Exercise prompt
Pull out every line of the records below that contains the string "search", matching case exactly, and copy each one.

Text and item location entries
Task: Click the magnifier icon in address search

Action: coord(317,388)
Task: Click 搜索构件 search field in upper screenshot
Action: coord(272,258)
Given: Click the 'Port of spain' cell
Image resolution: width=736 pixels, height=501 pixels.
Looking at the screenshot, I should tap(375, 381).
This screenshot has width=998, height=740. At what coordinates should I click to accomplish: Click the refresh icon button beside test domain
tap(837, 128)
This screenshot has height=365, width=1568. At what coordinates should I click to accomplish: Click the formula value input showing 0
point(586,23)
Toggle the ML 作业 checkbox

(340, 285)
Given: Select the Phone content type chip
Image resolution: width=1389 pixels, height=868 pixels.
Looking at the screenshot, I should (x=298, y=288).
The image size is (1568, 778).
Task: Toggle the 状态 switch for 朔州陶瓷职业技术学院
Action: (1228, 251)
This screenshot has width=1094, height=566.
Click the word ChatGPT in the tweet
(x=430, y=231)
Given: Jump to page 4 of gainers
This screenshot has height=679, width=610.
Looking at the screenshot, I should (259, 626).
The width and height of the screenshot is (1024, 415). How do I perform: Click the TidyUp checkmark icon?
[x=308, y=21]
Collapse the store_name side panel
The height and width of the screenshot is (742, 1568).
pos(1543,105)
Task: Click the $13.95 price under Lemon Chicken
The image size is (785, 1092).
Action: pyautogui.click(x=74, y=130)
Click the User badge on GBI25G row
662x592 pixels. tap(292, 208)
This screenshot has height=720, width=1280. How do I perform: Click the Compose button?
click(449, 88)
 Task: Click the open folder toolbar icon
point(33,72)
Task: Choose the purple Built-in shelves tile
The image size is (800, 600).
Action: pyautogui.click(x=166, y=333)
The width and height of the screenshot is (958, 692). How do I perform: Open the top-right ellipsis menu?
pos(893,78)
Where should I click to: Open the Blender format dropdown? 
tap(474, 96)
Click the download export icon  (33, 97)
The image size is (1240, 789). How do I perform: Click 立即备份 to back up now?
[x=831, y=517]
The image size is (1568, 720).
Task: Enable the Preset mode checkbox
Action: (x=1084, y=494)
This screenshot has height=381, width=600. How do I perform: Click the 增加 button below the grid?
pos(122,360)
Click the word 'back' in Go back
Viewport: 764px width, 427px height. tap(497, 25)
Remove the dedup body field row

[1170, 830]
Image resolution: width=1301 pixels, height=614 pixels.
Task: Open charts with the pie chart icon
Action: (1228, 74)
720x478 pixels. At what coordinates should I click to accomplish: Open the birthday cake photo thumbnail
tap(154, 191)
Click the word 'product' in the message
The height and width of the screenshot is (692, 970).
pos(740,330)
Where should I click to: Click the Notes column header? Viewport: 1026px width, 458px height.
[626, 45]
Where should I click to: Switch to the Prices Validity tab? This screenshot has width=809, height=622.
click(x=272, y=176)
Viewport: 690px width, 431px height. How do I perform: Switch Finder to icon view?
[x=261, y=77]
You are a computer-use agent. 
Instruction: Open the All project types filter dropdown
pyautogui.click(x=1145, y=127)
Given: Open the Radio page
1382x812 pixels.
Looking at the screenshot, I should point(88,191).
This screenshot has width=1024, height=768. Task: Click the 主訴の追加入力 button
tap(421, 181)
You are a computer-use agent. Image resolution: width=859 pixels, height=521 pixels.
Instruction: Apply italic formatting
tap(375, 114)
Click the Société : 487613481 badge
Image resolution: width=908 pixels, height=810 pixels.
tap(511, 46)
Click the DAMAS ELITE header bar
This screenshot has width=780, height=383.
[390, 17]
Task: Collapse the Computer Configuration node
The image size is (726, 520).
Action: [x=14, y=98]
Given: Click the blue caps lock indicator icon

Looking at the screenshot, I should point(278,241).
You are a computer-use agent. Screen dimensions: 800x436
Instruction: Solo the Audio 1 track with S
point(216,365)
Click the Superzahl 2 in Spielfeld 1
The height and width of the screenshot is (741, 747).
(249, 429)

Exercise solution
Task: Click the magnifier icon in address search
Task: Click 搜索构件 search field in upper screenshot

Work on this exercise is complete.